Lakers rozpoczęli ten sezon z rekordem 10–4. Średnie Jamesa były bliskie triple-double, a świat koszykówki był pod wrażeniem nowocześniejszych ataków i zgrabnych setów Redicka. Następnie zespół wpadł w poślizg, w którym przegrał siedem z dziewięciu meczów, z których dwa przegrał łącznie siedemdziesięcioma punktami. To tyle, jeśli chodzi o tę zmodernizowaną ofensywę. Lakers plasowali się blisko dna ligi pod względem rzutów za trzy punkty. Ich obrona była powolna i niedopasowana, zdezorganizowana w przejściach, zniszczona na tablicach i traciła punkty drugiej szansy. A co z niezwykłym sezonem Jamesa w wieku trzydziestu dziewięciu lat? Jego plusy i minusy, będące miarą tego, jak dobrze zespół radził sobie z nim na boisku i poza nim, plasują go wśród najgorszych graczy w lidze. Kiedy siedział na ławce rezerwowych, Lakers byli znacznie lepszą drużyną. Jednak cały zespół wyglądał na pozbawionego motywacji i źle trenowanego. Po szczególnie oszałamiającej porażce Redickowi po raz pierwszy niemal zabrakło słów. „Jestem zawstydzony” – powiedział. „Wszyscy jesteśmy zawstydzeni”.
Sekcje zwłok zostały napisane w jednej czwartej sezonu. Sama zastanawiałam się nad napisaniem takiego. Potem zespół miał kilka dni odpoczynku, a James wziął dwa mecze wolnego.
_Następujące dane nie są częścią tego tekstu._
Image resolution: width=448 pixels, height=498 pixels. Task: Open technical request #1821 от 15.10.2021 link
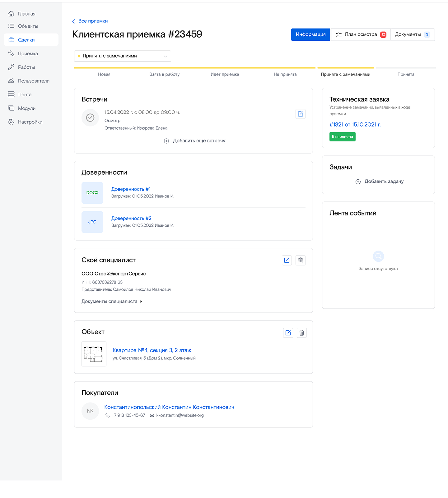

Opiekował się kontuzjowaną stopą, starzejącym się ciałem i umysłem. Od czasu powrotu gra z większą intensywnością, wsadza piłkę i ściga bloki. Zespół położył nacisk na komunikację na boisku. I nagle ta zgniła obrona notowała jedne z najlepszych w lidze. Zespół wygrał cztery z pięciu ostatnich meczów.
Dlaczego ludzie oglądają koszykówkę? Niektórzy oglądają, bo lubią się o to kłócić. Niektórzy ludzie lubią strategiczne elementy gry za obietnicę prawdopodobieństwa i logiki, ujawnienie jakiejś nieuniknionej prawdy. Niektórzy ludzie lubią czuć się mądrzy. Inni ludzie wzdrygają się przed analityką; chcą widzieć to, co widzą, a nie to, co każą im myśleć liczby. Niektórzy ludzie nawiązują relacje paraspołeczne ze sportowcami w taki sam sposób, w jaki pociąga ich każda gwiazda – są tam, żeby plotkować. Niektórych przyciąga widok ciał w ruchu. A niektórzy ludzie, lub wiele osób, jest uwikłanych w dramat rywalizacji. Chcą wiedzieć, co będzie dalej i kto wygra.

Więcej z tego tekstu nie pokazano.